Susan Keeler (Skeeler@bga.com) writes:

"RE your recent posting: I use an ever shorter question, especially when I'm
feeling conflict brewing, or a judgement coming on regarding the person
before me:

"What is the valid reason s/he is saying/doing that?"

99% of the time I actually come up with something! This works to fuel my
inquiry -- do you say/do this because of x?? 1% of the time I actually nail
it and make the connection. But 99% of the time it seems to communicates to
the person "I would like to understand your perspective" so voila, the
connection is established regardless.

Hope this makes sense.

P.S. Have you read "The Anatomy of Change" which focuses on Aikido?"
-----
Susan, thanks for your response to me post regarding training executives
in the us of "aikido" as a strategy for meeting resistance to change. I
agree with your method, and that was what was intended in working with
these executives. But when the practice you describe is posed as a
methodology for overcoming resistance to change, the implication is that
the change is good and the resistance is bad. No matter how much energy
you put into understanding the other person's point of view, there is a
mental model interfering with genuine inquiry, namely, that the change is
desirable and the other person's point of view is an obstacle.

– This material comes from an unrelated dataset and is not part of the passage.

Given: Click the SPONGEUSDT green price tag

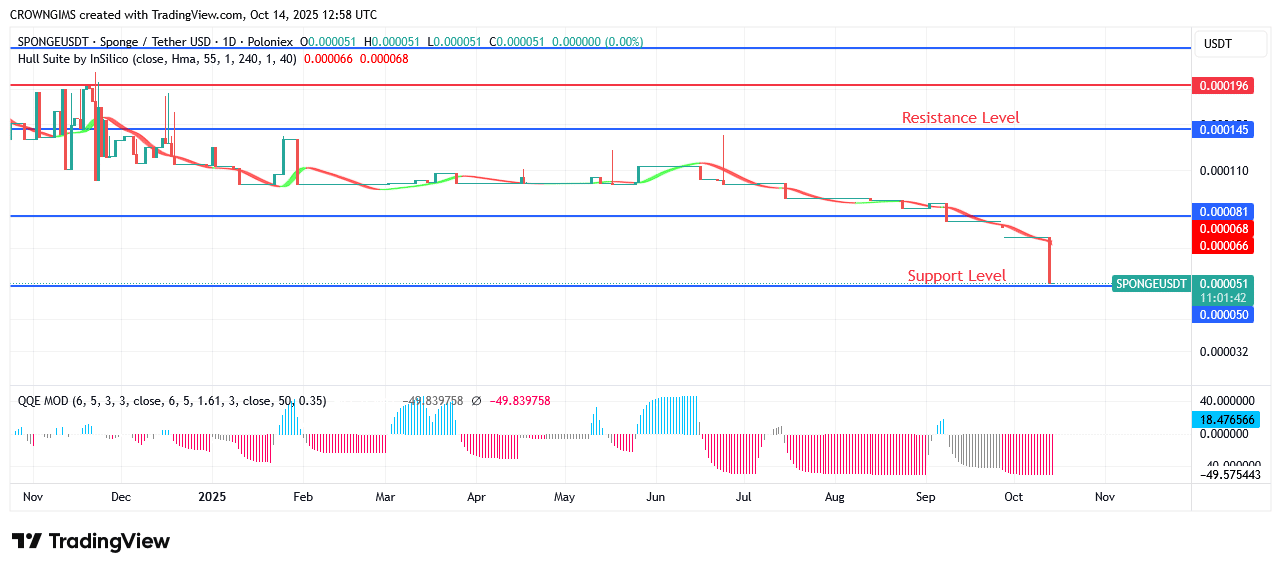Looking at the screenshot, I should [x=1152, y=284].
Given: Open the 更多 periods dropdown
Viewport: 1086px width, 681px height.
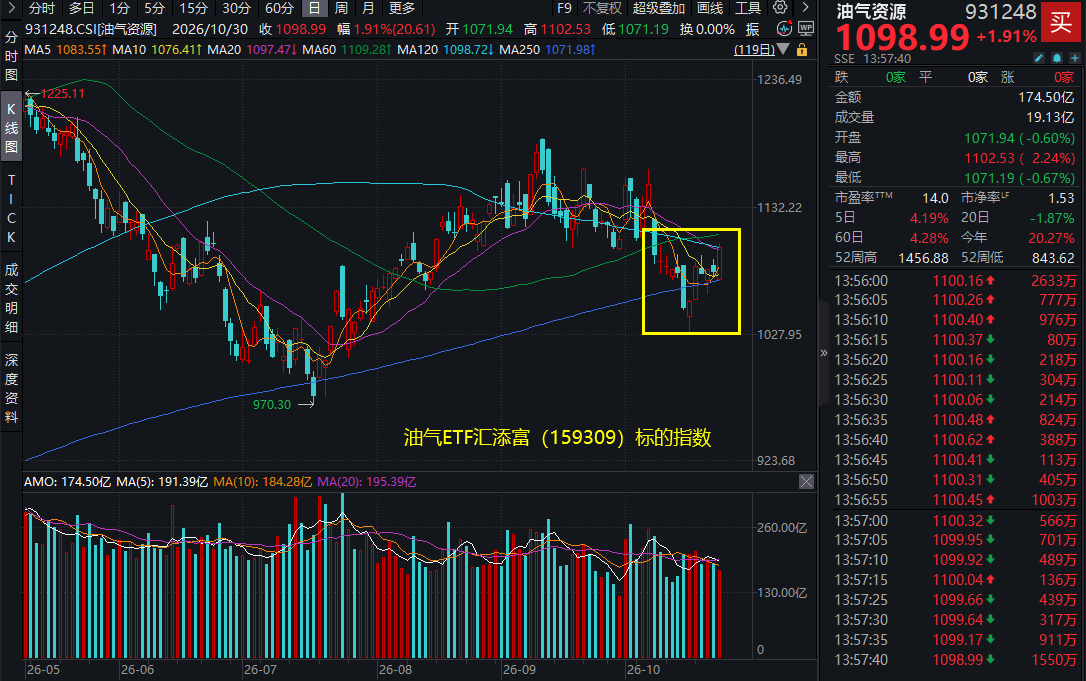Looking at the screenshot, I should [402, 8].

When I posted my anecdote, it was intended to illustrate this point, which
had already been made by several people in the conversation around
resistance to change. My own personal perspective is that change is a
constant (the Heraclitan view) and that stability is only relative. In
these conversations, change is often confused with "progress", a demon
concept now clothed in many dense layers of ideology, which has a pretty
firm grip on the "Western" mind.

I have not read The Anatomy of Change. Can you tell me a little more (who
wrote it an when, and what I'm likely to find there)?